A Short Note on Modeling 2D Taut Ropes with Visibility Decompositions
Adem B. Dalkılıç
TL;DR
This note addresses 2D taut-rope modeling around polygonal obstacles in a constrained space, motivated by haptic feedback for surgical robotics. It introduces Gazan decomposition (GD), a lightweight, online variant of visibility decomposition, to track rope wrapping and unwrapping as the rope ends trace through free space. The main contribution is a linear-time per-step algorithm, $O(n)$ with $n$ obstacle segments, that maintains the rope state $R(t)$ under the small update and single-cut conditions, including a compact pseudocode implementation and a discussion of a collinearity limitation with a linear-time remedy. By extending visibility-decomposition concepts to dynamic rope dynamics, the approach achieves real-time capable updates without heavy precomputation, offering practical impact for real-time haptic sensing and planning in 2D settings.
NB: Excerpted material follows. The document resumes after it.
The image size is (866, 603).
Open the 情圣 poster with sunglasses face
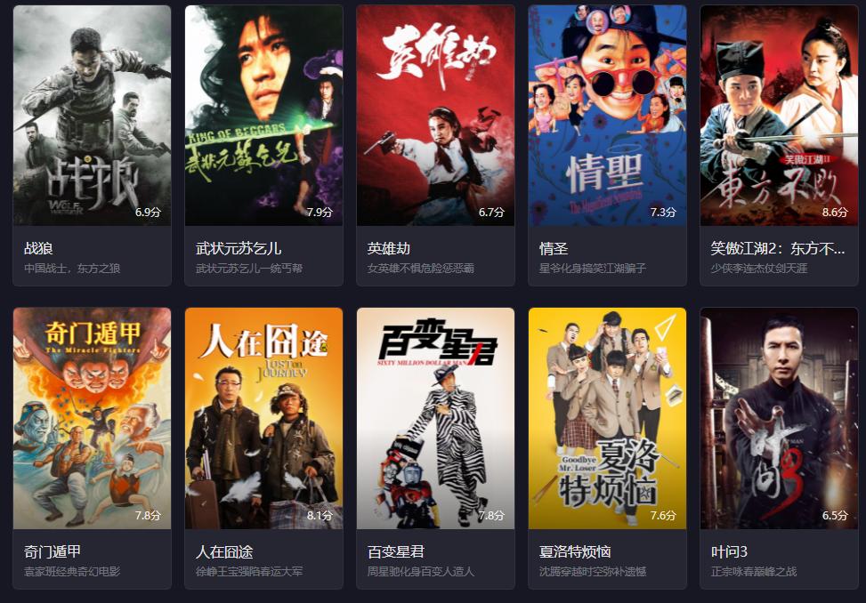coord(608,116)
The work situates itself within the broader visibility-decomposition literature, linking classic query-oriented techniques to constructive rope-wrapping models.
Abstract
The problem of modeling ropes arises in many applications, including providing haptic feedback to surgeons who are using surgical robots to realign the distal and proximal ends of split bones. Here, we consider a simplified, 2D variant of the haptic feedback estimation problem and discuss how visibility decompositions greatly simplify the problem. Then, we introduce an efficient, concise algorithm for modeling the dynamics of 2D ropes around polygonal obstacles in O($n$) time, where $n$ is the number of line segment obstacles.